● **Record list**:
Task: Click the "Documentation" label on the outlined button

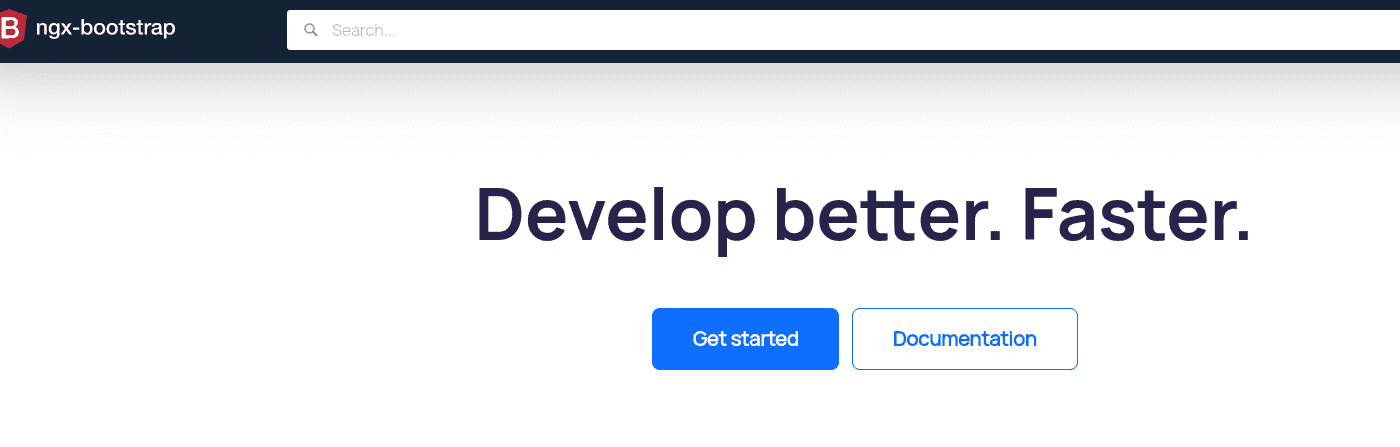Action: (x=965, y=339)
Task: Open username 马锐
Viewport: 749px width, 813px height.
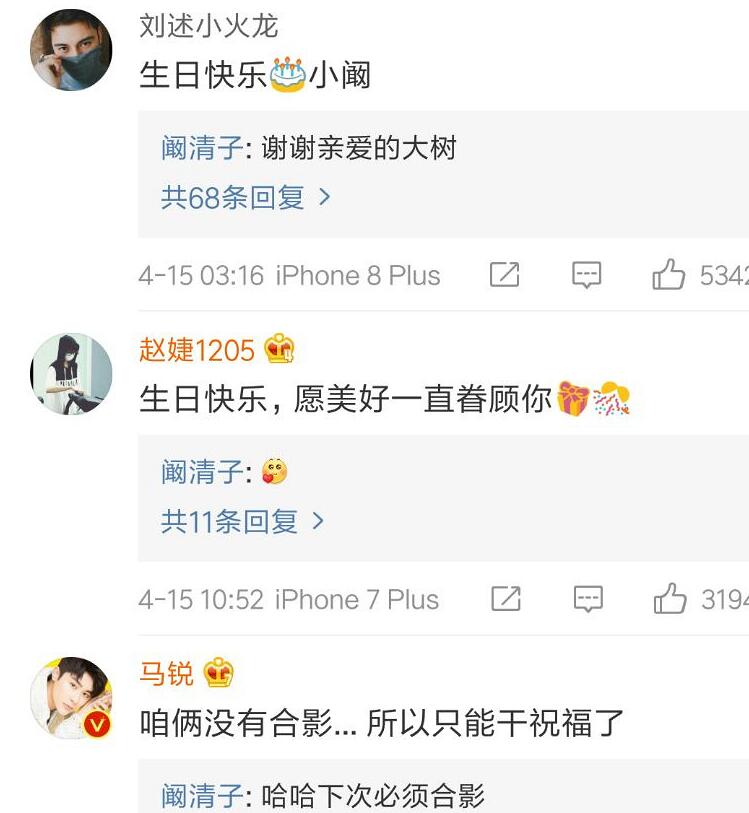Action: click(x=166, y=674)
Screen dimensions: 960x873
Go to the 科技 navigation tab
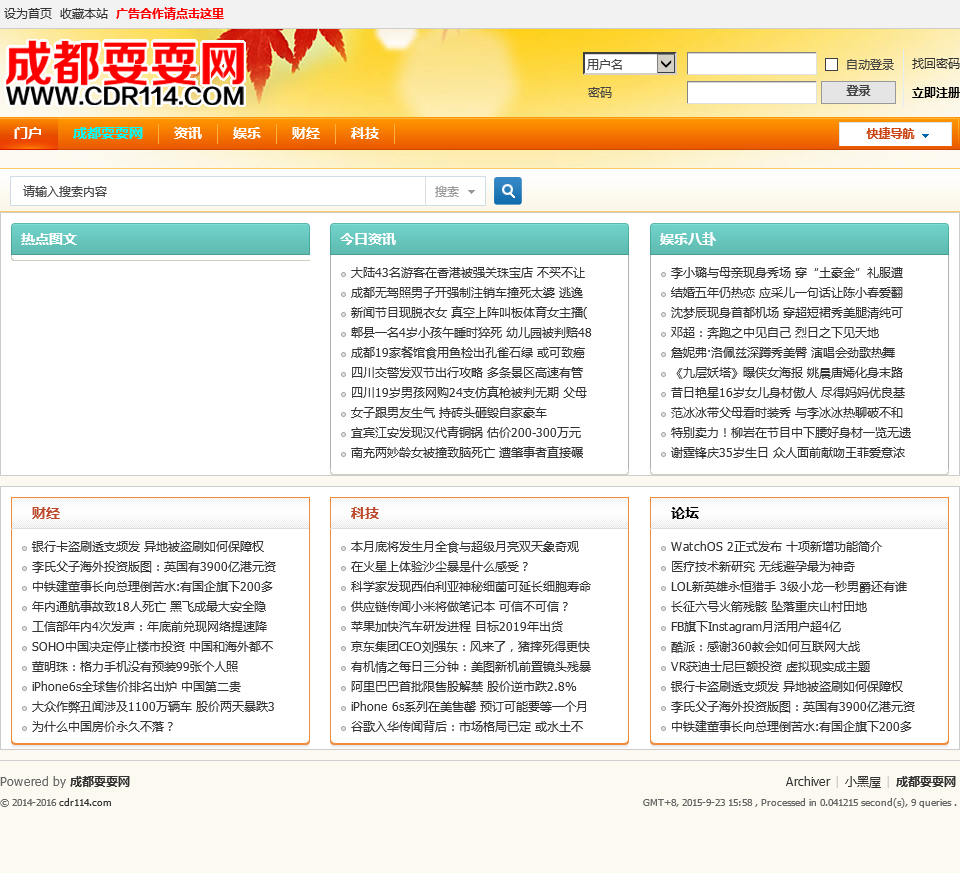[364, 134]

--

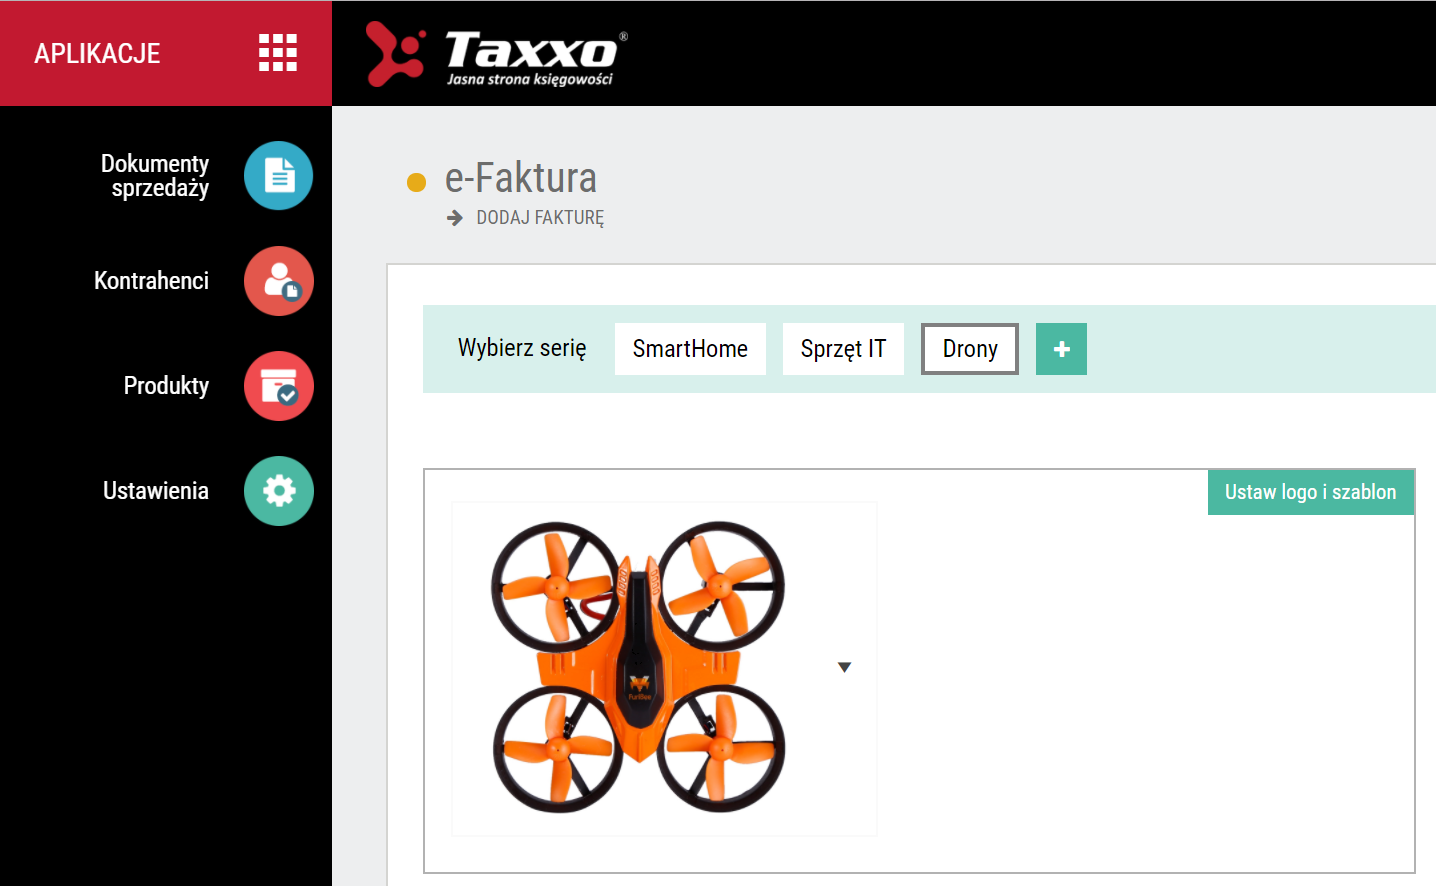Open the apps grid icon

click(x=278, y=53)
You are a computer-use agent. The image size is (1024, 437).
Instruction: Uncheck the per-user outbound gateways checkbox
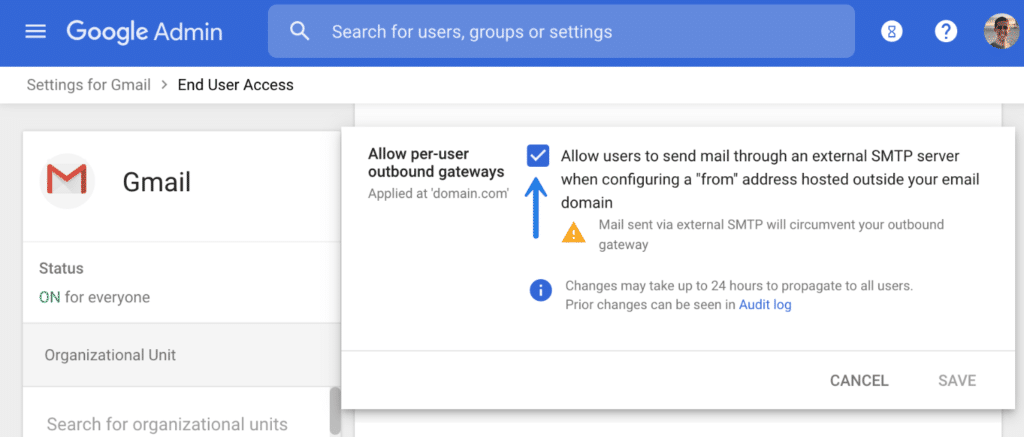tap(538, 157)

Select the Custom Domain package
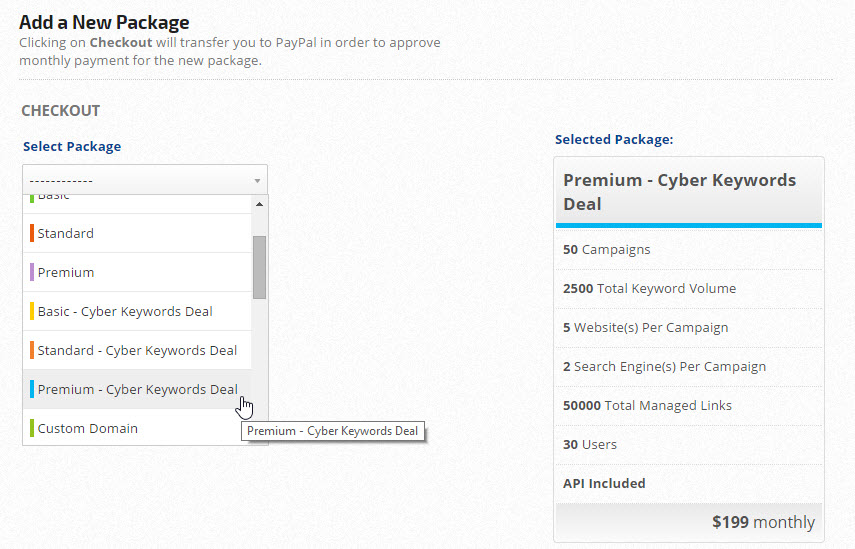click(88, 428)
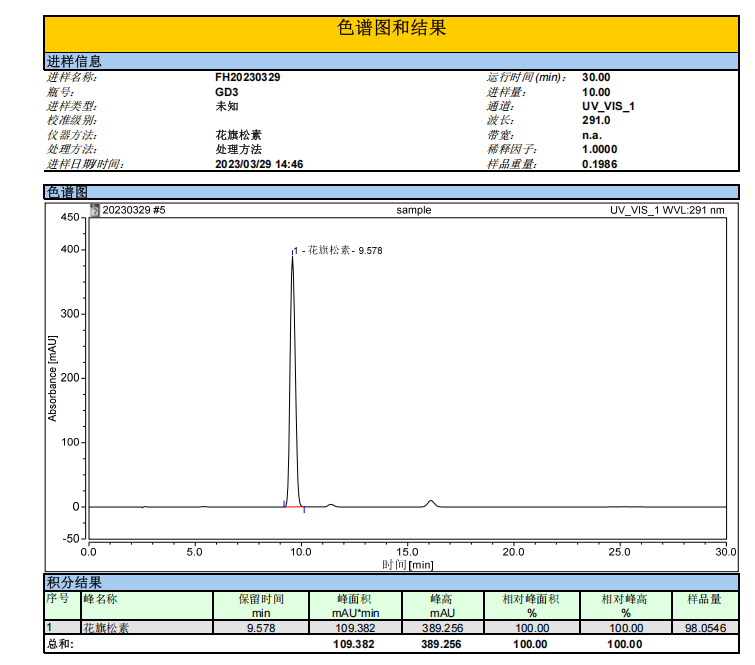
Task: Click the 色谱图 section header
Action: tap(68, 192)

--

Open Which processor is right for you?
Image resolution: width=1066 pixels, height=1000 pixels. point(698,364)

● **Stated problem**:
Locate each line in the listing above that contains the string "Task", treating uppercase and lowercase as different, and copy those lines out.

● **Response**:
Task: Click the "Documentation" label on the outlined button
Task: Open username 马锐
Task: Click the 色谱图 section header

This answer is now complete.